In fixed-effect models, the coefficient of INDL is positive and significant, but in random-effects models, it is negative and significant. These findings are contradictory, indicating that the impact of industrialization on the development of the producer services industry remains a mystery. The INDUP coefficient, on the other hand, is positive and significant, indicating that industrial upgrading improves the producer services industry. At present, GDP in Fujian is dominated by manufacturing; the average of the manufacturing and service industries was 139.39 billion and 118.23 billion RMB, respectively, from 2010 to 2019. Manufacturing earns profits mainly through machining and assembly processes, but profit margins are lower at this stage. This suggests that the degree of industrialization is a negative influence, but industry upgrading benefits the development of the producer services industry. It does so by fostering the growth of the high-value-added producer services industry because Fujian is still dominated by manufacturing. Traditional manufacturing industries or low-end service sectors attract workers. To drive the high-quality development of the producer services industry, this study advises that the flow of labor to high-end service sectors or producer services be increased.
4. Conclusion
This paper presents an interesting case study of the producer services industry and a basic problem concerning financial innovation output. It adds to the literature on the level of development of the producer services industry by incorporating financial innovation output as a measure of efficiency rather than omitting it in DEA and the Malmquist model. Fintech innovation has the potential to pursue high profits in high-tech businesses or businesses with high added value in the real economy. It will attract additional financial resources for investment, as well as create a large amount of room for fintech innovation.
This shows that in the producer services business, innovation scale efficiency has a positive impact on high quality development, and the government can increase their innovation efficiency by increasing R&D investments. Managerial inefficiency, on the other hand, stifles the growth of the producer services business. This is evidenced by the fact that the estimated innovation efficiency value with financial innovation outputs was somewhat greater than the value without. It appears that the amount of financial innovation has a positive and considerable impact on the efficiency of innovation.

EXERCISE INSTRUCTIONS:
a) Reproduce the part of the producer services passage between "This shows that" and "efficiency of innovation.", inclusive.
b) Carry the producer services passage forward from its final sentence.
The data that follows the producer services passage isn't needed for anything here.

(Screen grounding samples)
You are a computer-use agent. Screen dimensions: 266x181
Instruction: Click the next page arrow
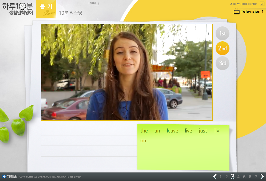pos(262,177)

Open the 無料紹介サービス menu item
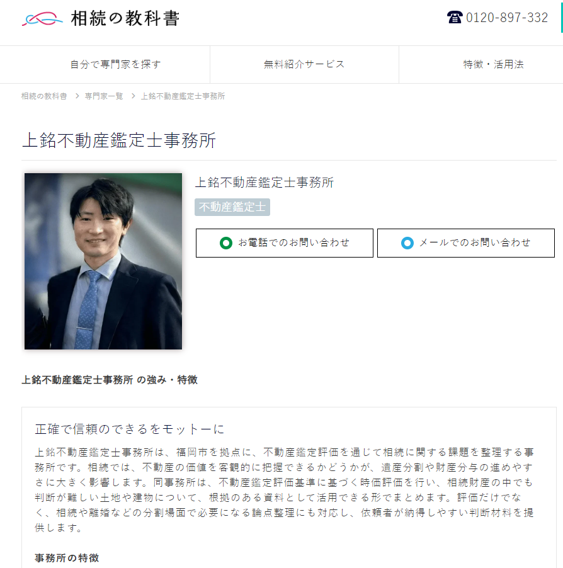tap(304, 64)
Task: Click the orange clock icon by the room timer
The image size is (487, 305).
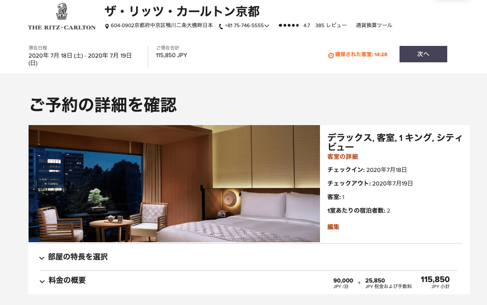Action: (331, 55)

ANSWER LIST:
a)
This shows that in the producer services business, innovation scale efficiency has a positive impact on high quality development, and the government can increase their innovation efficiency by increasing R&D investments. Managerial inefficiency, on the other hand, stifles the growth of the producer services business. This is evidenced by the fact that the estimated innovation efficiency value with financial innovation outputs was somewhat greater than the value without. It appears that the amount of financial innovation has a positive and considerable impact on the efficiency of innovation.

b)
TFPCH has a mean value of less than one (0.930), showing that innovation productivity has scarcely improved. The mean value of TECHCH throughout this time period is 0.899, indicating that the average technological regress is 1.01 percent. This study divides productivity into two categories: catch-up and frontier-shift effects, with the frontier-shift effect accounting for the majority of the drop in output. Furthermore, the level of R&D investment varies significantly between cities. As a result, innovation scale efficiency has a positive impact on the high-quality development of the producer services industry. The government can increase its innovation efficiency by increasing R&D inputs. The development of the producer services industry, on the other hand, is hampered by resource management inefficiencies. This data shows that financial innovation has not fully improved the producer services industry’s development level. This could be attributed to technological innovation’s irrational output structure, as well as the poor rate of industrial transformation of technological advances.
Based on the empirical results and the regional status of Fujian, this study provides policy recommendations for attaining high-quality development of the producer services industry. First and foremost, I believe that the R&D fund allocation structure should be optimized. The academic community agrees that technological innovation can enhance the high-quality development of the producer services industry. This conversion process may have negative consequences, but they can be mitigated by improving the efficiency of capital allocation and the industrial conversion rate. Second, I advocate for the establishment of a market- driven, modern industry-university R&D framework. When the market fails, the government just helps to alter the market system. Finally, more efficient allocation of scientific and education expenditures, as well as increased investment in infrastructure and public services, would be beneficial.
*Acknowledgements:
This study is supported by a grant from the Fujian Association for Science and Technology, China. Fujian Provincial Science and Technology Innovation Strategy Research Joint Project (No. 2020R0166).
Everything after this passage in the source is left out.